By Yena Park and Jihoon Lee
SEOUL (Reuters) -South Korea’s finance minister said on Thursday foreign exchange authorities were in talks to reactivate market stabilizing measures, including a foreign exchange swap programme between the pension fund and central bank.
“The measures we took in the fourth quarter to stabilize the foreign exchange market will continue in a consistent manner,” Minister Choo Kyung-ho told reporters, according to a media pool report.
Choo said the Korean won’s recent movements were largely in line with other major currencies and that the authorities would continue to monitor the market.
A finance ministry official separately said the authorities would arrange a new currency swap line between the pension fund and central bank in the near future, including maturity extension for the swap deals made during the last programme.
The swap programme, in place for a maximum $10 billion during the final three months of last year, allowed the pension fund to use the central bank’s foreign reserves for overseas investments when there was increased volatility in the foreign exchange market.
Another official said the new arrangement will be of “enough amount” to ease dollar demand in the onshore market, without providing a specific figure or time frame.
“The currency swap programme will cap the upside for the dollar/won exchange rate, if not drag it lower,” a local currency dealer said.

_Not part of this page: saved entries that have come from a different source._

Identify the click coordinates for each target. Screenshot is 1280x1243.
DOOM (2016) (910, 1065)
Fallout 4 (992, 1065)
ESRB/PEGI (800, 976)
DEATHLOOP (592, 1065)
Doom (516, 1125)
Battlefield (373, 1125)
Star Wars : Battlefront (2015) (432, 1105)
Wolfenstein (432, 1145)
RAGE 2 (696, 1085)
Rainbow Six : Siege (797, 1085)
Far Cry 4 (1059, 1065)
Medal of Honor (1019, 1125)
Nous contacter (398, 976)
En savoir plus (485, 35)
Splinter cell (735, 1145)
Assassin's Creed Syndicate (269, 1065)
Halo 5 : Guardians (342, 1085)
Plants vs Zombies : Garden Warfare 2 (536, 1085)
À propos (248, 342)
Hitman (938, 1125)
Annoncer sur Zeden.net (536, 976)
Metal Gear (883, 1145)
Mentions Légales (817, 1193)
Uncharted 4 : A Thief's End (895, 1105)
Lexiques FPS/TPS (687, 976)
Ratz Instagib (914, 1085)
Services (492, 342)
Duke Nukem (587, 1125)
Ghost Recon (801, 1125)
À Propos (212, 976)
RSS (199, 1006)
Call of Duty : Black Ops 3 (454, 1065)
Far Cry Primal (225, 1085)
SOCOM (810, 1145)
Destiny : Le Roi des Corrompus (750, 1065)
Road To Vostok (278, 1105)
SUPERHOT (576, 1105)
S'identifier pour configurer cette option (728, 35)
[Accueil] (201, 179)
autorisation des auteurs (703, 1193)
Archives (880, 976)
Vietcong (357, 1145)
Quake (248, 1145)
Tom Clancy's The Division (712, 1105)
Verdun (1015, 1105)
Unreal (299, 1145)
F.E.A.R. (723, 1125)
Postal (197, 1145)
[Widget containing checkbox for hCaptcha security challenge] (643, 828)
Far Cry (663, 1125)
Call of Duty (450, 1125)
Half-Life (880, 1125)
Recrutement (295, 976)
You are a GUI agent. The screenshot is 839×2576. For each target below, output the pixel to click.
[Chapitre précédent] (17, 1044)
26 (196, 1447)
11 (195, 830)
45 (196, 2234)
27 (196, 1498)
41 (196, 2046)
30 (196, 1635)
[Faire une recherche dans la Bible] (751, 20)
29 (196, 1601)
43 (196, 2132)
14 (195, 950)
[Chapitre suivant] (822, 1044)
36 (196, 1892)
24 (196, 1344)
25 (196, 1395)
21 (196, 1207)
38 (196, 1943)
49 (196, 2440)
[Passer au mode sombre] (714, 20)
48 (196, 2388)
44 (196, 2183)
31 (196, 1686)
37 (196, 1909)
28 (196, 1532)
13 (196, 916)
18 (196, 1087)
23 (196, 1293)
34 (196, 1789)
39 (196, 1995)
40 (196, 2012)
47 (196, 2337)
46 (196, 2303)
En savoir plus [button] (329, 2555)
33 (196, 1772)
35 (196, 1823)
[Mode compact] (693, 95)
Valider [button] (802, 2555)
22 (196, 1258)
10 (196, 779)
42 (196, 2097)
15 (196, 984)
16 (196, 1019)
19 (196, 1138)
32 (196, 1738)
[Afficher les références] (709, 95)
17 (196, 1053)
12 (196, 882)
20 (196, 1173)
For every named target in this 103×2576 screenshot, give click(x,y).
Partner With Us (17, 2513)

Earlier this week, U.S. Federal Reserve Chair Jerome Powell said the central bank will likely need to raise interest rates more than expected and is prepared to move in larger steps, lifting the dollar.
The discussion comes less than a week after the chairman of the National Pension Service told Reuters it would collaborate with foreign exchange authorities when needed to help stabilize the market, such as by re-establishing the swap line.